Wariskan Reuni
Suatu saat Suwadji memanggil Helen itu. “Helen, kamu harus menjadi ketua alumnus SMA-mu,” ujar Suwadji. Helen tidak mau. Bisa dikira ambisius dan ingin mejeng.
Suwadji ternyata punya maksud khusus. Yakni agar Helen bisa membuat perubahan. Suwadji ternyata risau melihat banyaknya acara reuni yang tidak bermanfaat.
“Reuni kok untuk senang-senang bertemu teman seangkatan,” kata kakak sulung itu, seperti dikenang Helen.
Menurut Suwadji reuni itu harus untuk berterima kasih kepada para guru. Tanpa guru mereka tidak akan jadi orang seperti saat reuni itu.
Suwadji sendiri memberi contoh. Ia adalah alumni sekolah Xinzhong. Itulah sekolah Tionghoa zaman dulu. Sebelum yang seperti itu dilarang di zaman Orde Baru. Xinzhong sangat terkenal di Surabaya.
Ia pun mengadakan reuni. Tidak kepalang tanggung: reuni alumnus Xinzhong seluruh dunia.
Itu karena alumnus Xinzhong sudah menyebar ke lima benua. Terutama karena sekolah itu dilarang. Karena itu acara reuni tersebut dilakukan di Beijing.
Di acara itu seluruh guru yang masih hidup diundang. Dibiayai. Guru yang sudah meninggal pun dicari: apakah istri mereka masih hidup. Agar para janda guru itu bisa menerima tanda penghargaan.

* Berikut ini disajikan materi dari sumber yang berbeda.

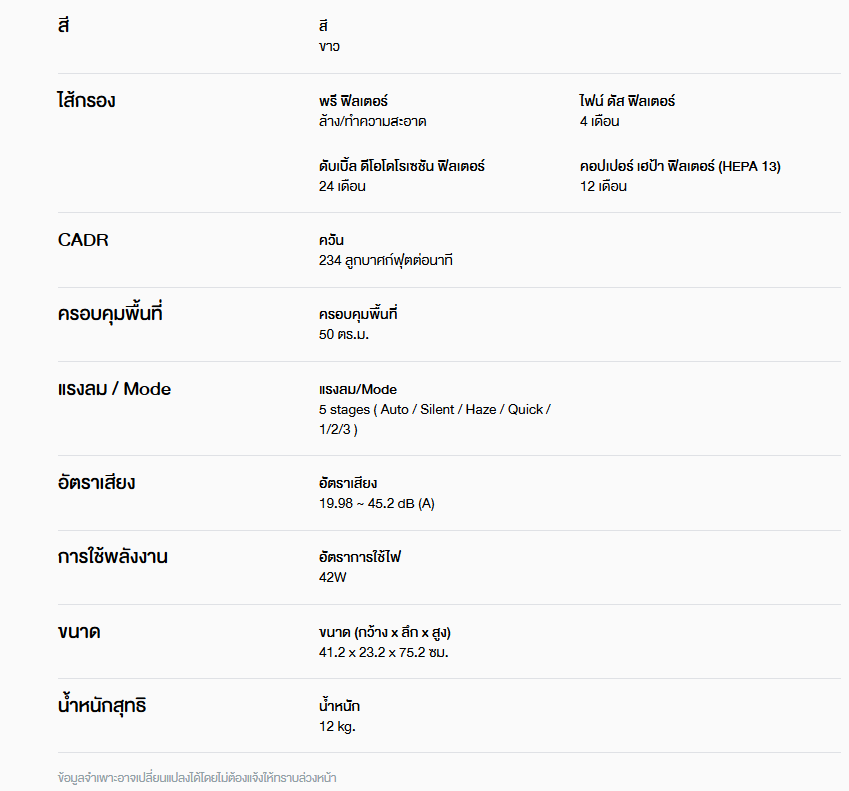Viewport: 849px width, 791px height.
Task: Select the 41.2 x 23.2 x 75.2 ซม. dimensions
Action: coord(383,652)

Bahkan teman-teman yang miskin juga dibiayai, agar bisa datang. Di reuni itulah mereka memberikan segala macam penghargaan kepada guru mereka.
Suwadji mengajak Helen ke Beijing. Padahal Helen adalah alumnus SMA St. Louis Surabaya. Tujuannya agar Helen melihat sendiri: begitulah seharusnya bereuni. Fokusnya adalah guru mereka. Bukan teman-teman seangkatan.

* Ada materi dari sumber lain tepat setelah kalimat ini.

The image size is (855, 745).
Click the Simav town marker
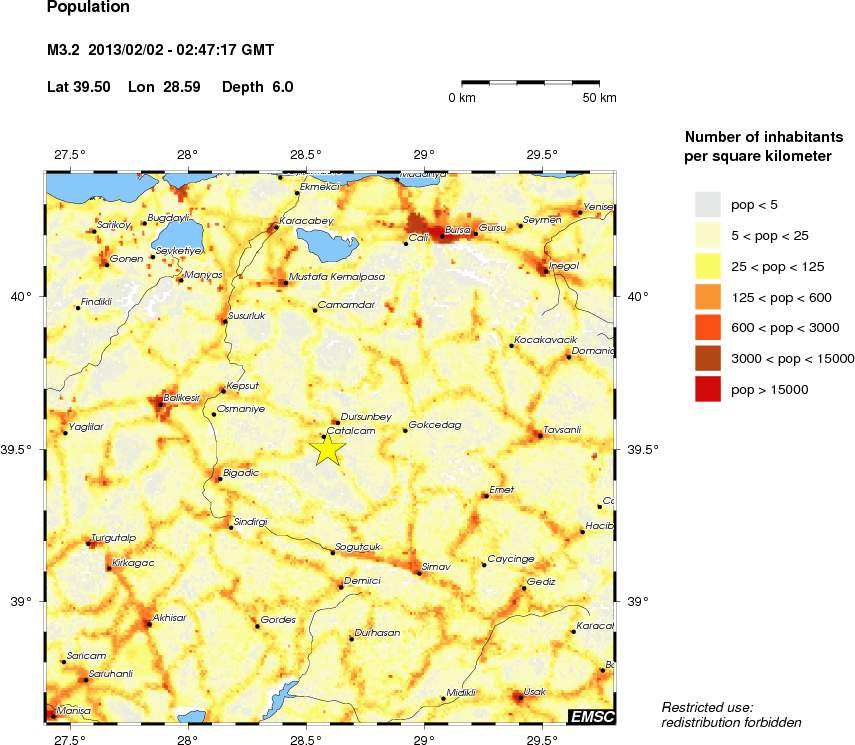click(x=418, y=573)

Pulang dari Beijing Helen langsung merencanakan reuni St. Louis angkatan tahun 1983. Fokusnya juga guru.
Saya masih ingat acara itu. Saya diundang untuk ikut memberikan penghargaan pada para guru. Saya menyentuh banyak amplop tebal di balik penghargaan itu.
Langkah Helen itu akhirnya diikuti angkatan setelahnya. Yakni angkatan 1984. Harry Tanoesoedibjo, bos besar MNC, menjadi ketua panitianya.
Saya lega sempat melayat Suwadji di Adi Jasa, tempat persemayaman jenazahnya itu. Sambil melayat jenazah teman pengusaha lainnya yang juga meninggal dunia. (DI’s Way edisi 28 Agustus 2020; Historisma).
Sudah lama saya tidak bertemu Suwadji. Pertemuan terakhir dengan Suwadji adalah tahun lalu. Yakni di acara tahun baru Imlek. Di Shangrila Hotel. Yang juga dihadiri Duta Besar Tiongkok dari Jakarta.
Saya sempat mendengar ia akan mengajak saya pergi ke Xi’an, ibu kota Tiongkok 5.000 tahun yang lalu. Ia memang ketua perhimpunan pengusaha Xi’an-Indonesia.
Saya juga tahu ia punya hobi yang tidak lazim di kalangan pengusaha: membaca buku. Terutama buku sejarah kuno.